MISO and the Organization of MISO States’ 10th annual resource adequacy survey warned that a more than 9-GW shortfall could loom by the decade’s end, though it painted an adequate supply picture for the coming year.
MISO and OMS found the footprint will have 1.5 GW of residual capacity beyond the summer planning reserve margin requirement in the 2024/25 planning year.
However, survey results in the four subsequent years are light on reassuring news.
The organizations said that without swift action, a 2.1-GW total shortage is possible the summer of the 2025/26 planning year, a 3.4-GW deficit by the 2026/27 planning year, a 4.8-GW gap in the 2027/28 planning year and a 9.5-GW shortfall by the 2028/29 planning year.
According to the survey, MISO Midwest’s potential capacity deficits start in the summer of the 2025/26 planning year, while MISO South shows a potential deficit brewing by winter 2027/28. MISO and OMS said so far, the seasons outside of summer show sufficient — yet declining — capacity.
MISO said about 90% of its generating fleet responded to this year’s survey.
This year, the survey was divided by season to reflect MISO’s new seasonal format and projected capacity values across four seasons for the next four years.

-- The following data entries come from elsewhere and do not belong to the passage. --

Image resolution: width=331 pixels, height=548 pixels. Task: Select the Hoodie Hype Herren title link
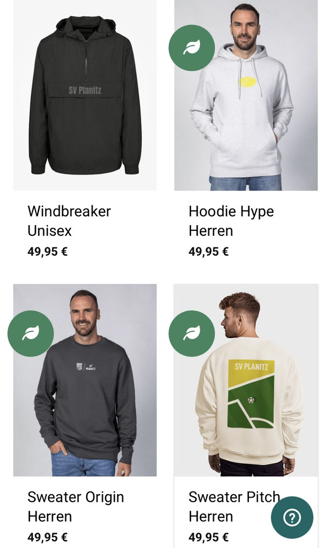(231, 221)
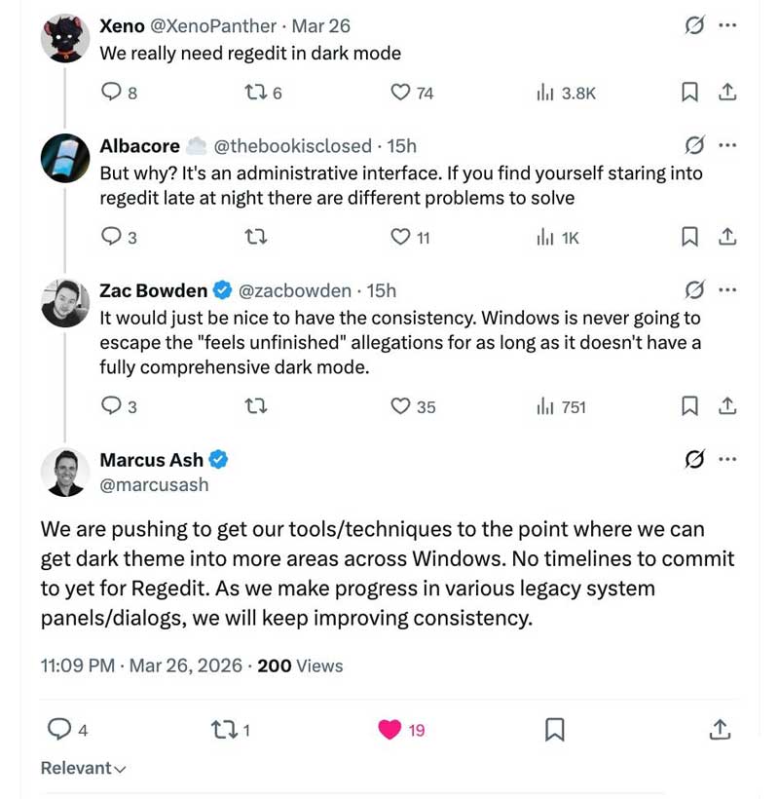
Task: Reply to Marcus Ash's tweet
Action: [x=59, y=729]
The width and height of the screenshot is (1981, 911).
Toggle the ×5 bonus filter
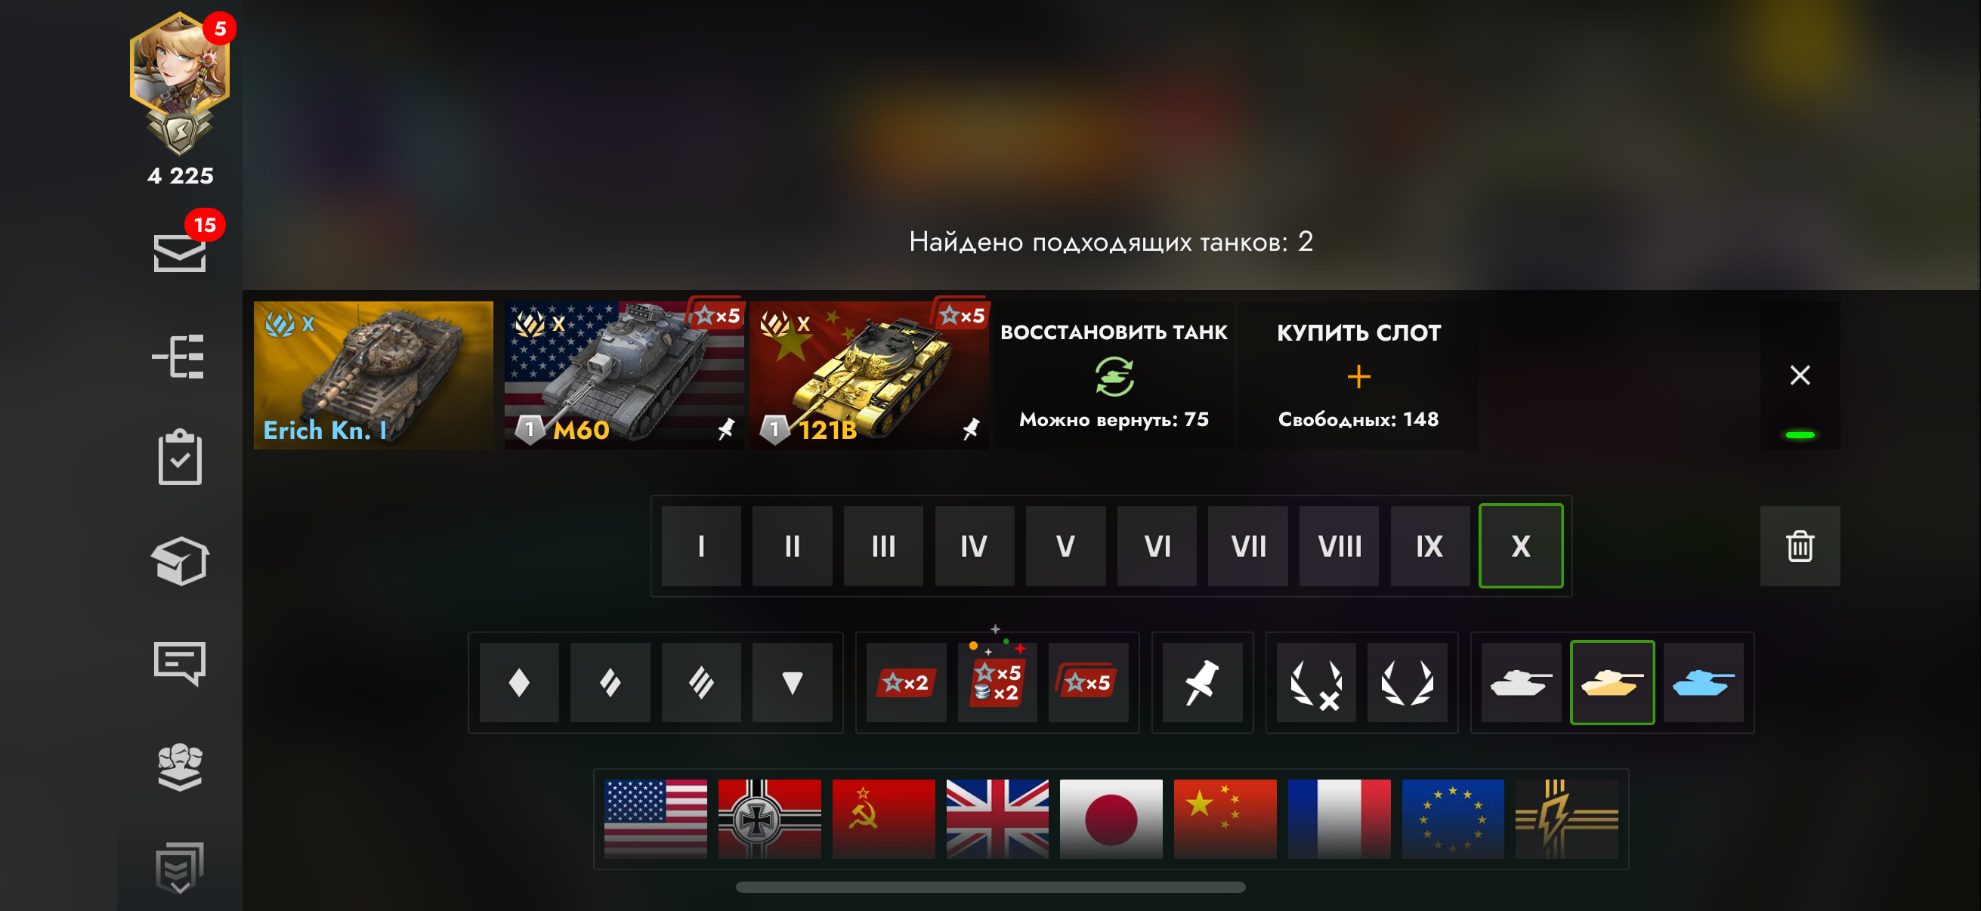click(x=1088, y=683)
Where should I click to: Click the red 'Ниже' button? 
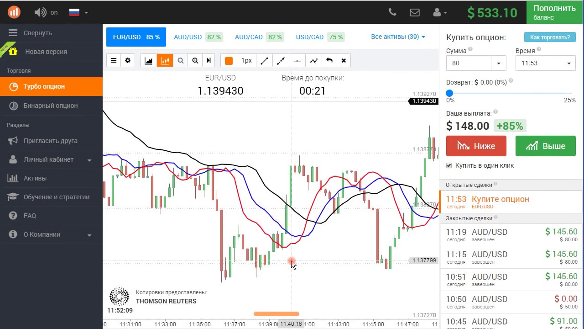tap(476, 146)
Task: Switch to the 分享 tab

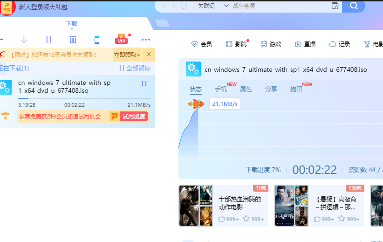Action: [x=271, y=89]
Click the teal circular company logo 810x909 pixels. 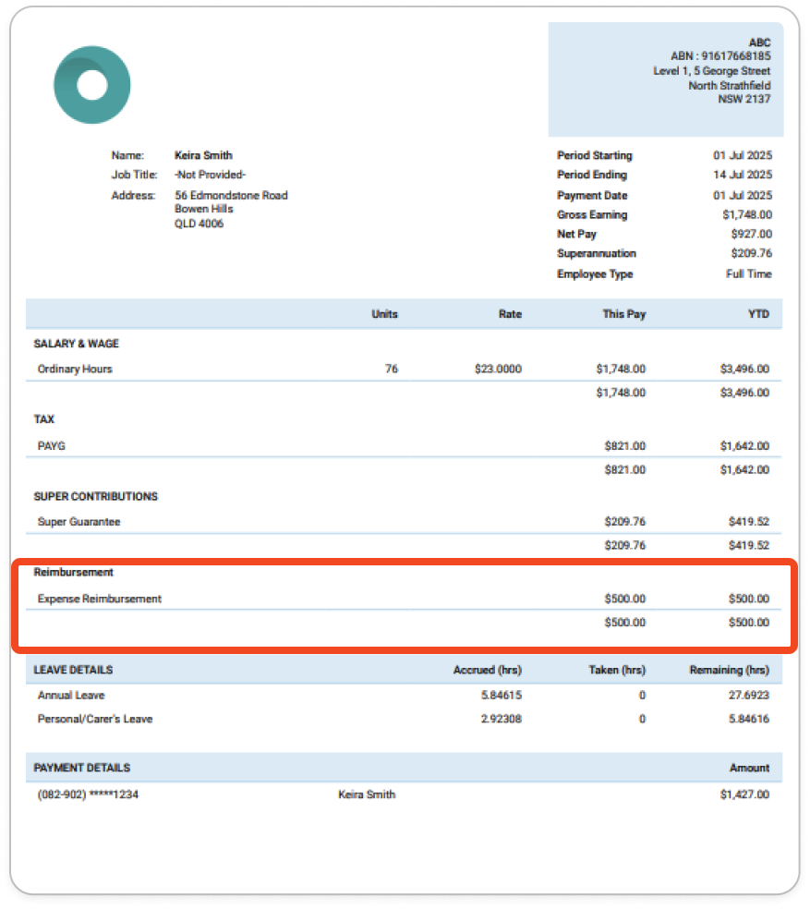click(91, 83)
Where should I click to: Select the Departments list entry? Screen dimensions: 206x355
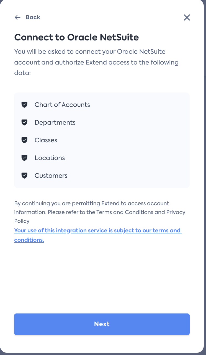click(55, 122)
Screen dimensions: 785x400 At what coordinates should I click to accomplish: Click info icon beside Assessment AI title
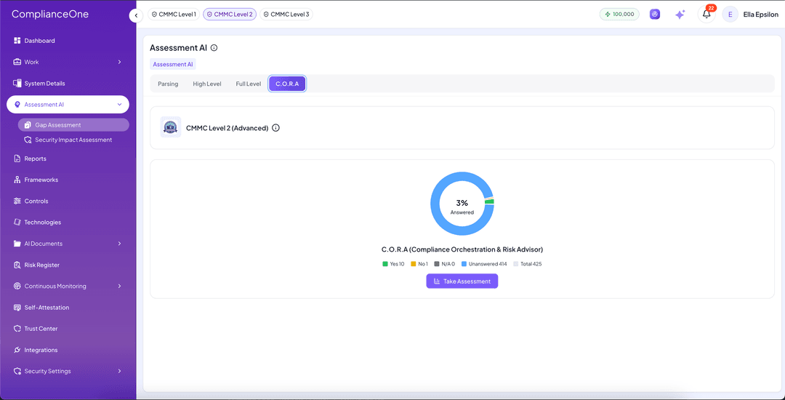coord(214,48)
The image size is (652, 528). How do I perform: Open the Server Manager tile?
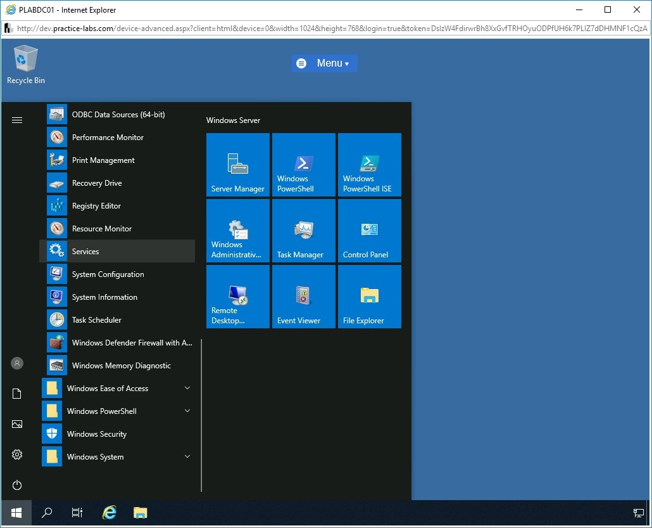[x=238, y=165]
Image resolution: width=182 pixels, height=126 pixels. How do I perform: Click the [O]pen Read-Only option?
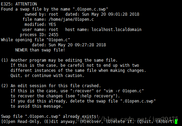(x=21, y=122)
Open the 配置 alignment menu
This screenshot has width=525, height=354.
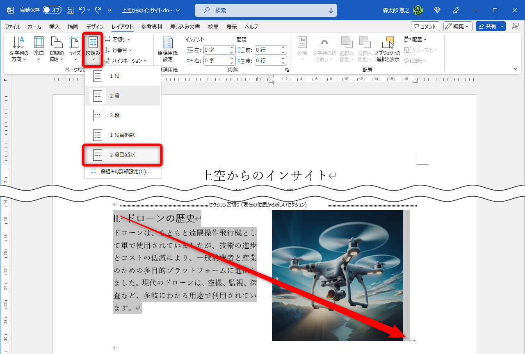point(419,39)
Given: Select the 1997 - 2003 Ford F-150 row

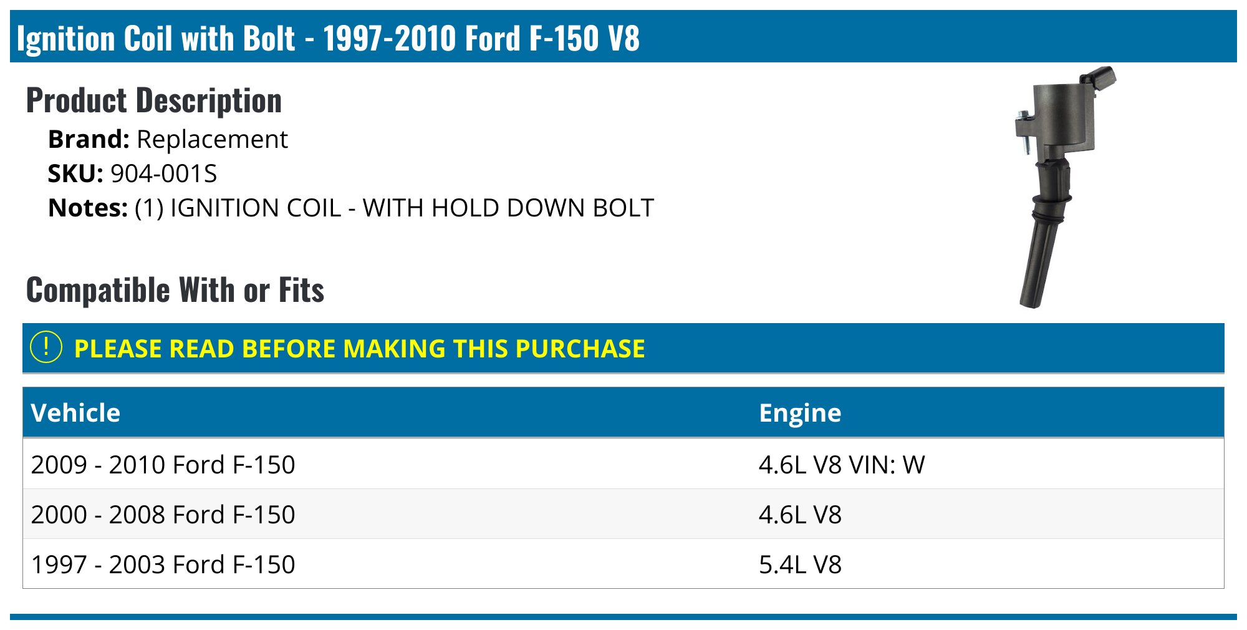Looking at the screenshot, I should [x=163, y=565].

Results were delayed by more than a month because of MISO’s monthlong auction delay on a FERC show-cause order.
MISO and OMS are betting that demand grows at a clip of 0.8 GW or 0.68% per year on average and the planning reserve margin requirements climb from 7.9% in the 2024/25 timeframe to 9.2% in 2028/29. MISO used its loss-of-load modeling to predict margin requirements.
The two also said the survey showed potential capacity additions of as much as 6.9 GW in the 2025/26 planning year, 13 GW in 2026/27, 17.1 GW in 2027/28 and 20.7 GW in 2028/29, which could offset the potential shortages. Historically, MISO grants grid access to about 2.5 GW per year on its system. As of last month, MISO’s generator interconnection contained 1,412 active projects totaling almost 241 GW.
“These results continue to illustrate the reliability risk we face and reinforce the need for dispatchable, long-duration resources to be maintained and brought online to manage the transition to weather-dependent, low-carbon resources,” MISO CEO John Bear said in a press release.
This survey’s potential deficits are marginally better than those from last year’s OMS-MISO survey, which projected the footprint could experience as much as a 2.6-GW capacity deficit below the 2023 planning reserve margin requirement. The 2022 survey showed possible capacity deficits thereafter of 4.4 GW in the 2024/25 planning year, 6.5 GW in 2025/26, 7.4 GW in 2026/27 and nearly 11 GW by 2027/28. (See OMS-MISO RA Survey Says Supply Deficits Could Top 10 GW by 2027.)
While last year’s results were affected by MISO’s 1.2-GW capacity deficit across all Midwestern local resource zones, this year’s survey results were influenced by the fact that all zones were resource-adequate starting June 1 and through May 30, 2024, according to the spring capacity auction. (See 1st MISO Seasonal Auctions Yield Adequate Supply, Low Prices.)
“With so many moving pieces involved with the changing electricity mix, regional assessments such as this one are becoming increasingly important to fully understand how the region will maintain reliable and affordable electricity delivery to customers,” Organization of MISO States President and Michigan Public Service Commission Chair Dan Scripps said in the release. “The increased transparency that comes with the seasonal granularity of this survey will undoubtably prove useful to state commissions, utilities and other market participants as they look to firm up their future resource plans to provide reliable and affordable electricity.”
MISO said this year’s survey reflected actions market participants took since becoming aware of the capacity deficit in the 2022/23 planning year, which included delaying unit retirements and making additional capacity available to the footprint. However, the grid operator warned that “these actions may not be repeatable in the future. It said the survey once again “highlights the need for additional resources and other solutions — such as market changes — to avoid potential capacity deficits in the future.”
During a Friday stakeholder teleconference to discuss results, Scripps stressed that the survey isn’t a carved-in-stone future, but an “aggregation of all the information that is available to us today.” He said it was “undeniable” that market participants’ reactions to last year’s shortfall moved capacity projections from in the red to black for the coming year.
“That said, this is a one-year response,” Scripps said, adding that the temporary remedies are not a substitute for long-term solutions for increasingly scarce capacity.
On the same call, Senior Resource Adequacy Engineer Nick Przybilla said MISO’s supply picture could improve if MISO makes headway on ushering projects through its interconnection queue faster, if supply chain snarls improve and if future planning reserve margins turn up lower than expected.
MISO also cautioned that “resource accreditation will continue to evolve based on performance during high-risk periods.” MISO is resolved to adopt a new marginal capacity accreditation style that values availability during forecasted hazardous periods and stands to lower many resources’ capacity values. (See MISO Intent on Marginal Accreditation and Requirements Based on Risky Hours.)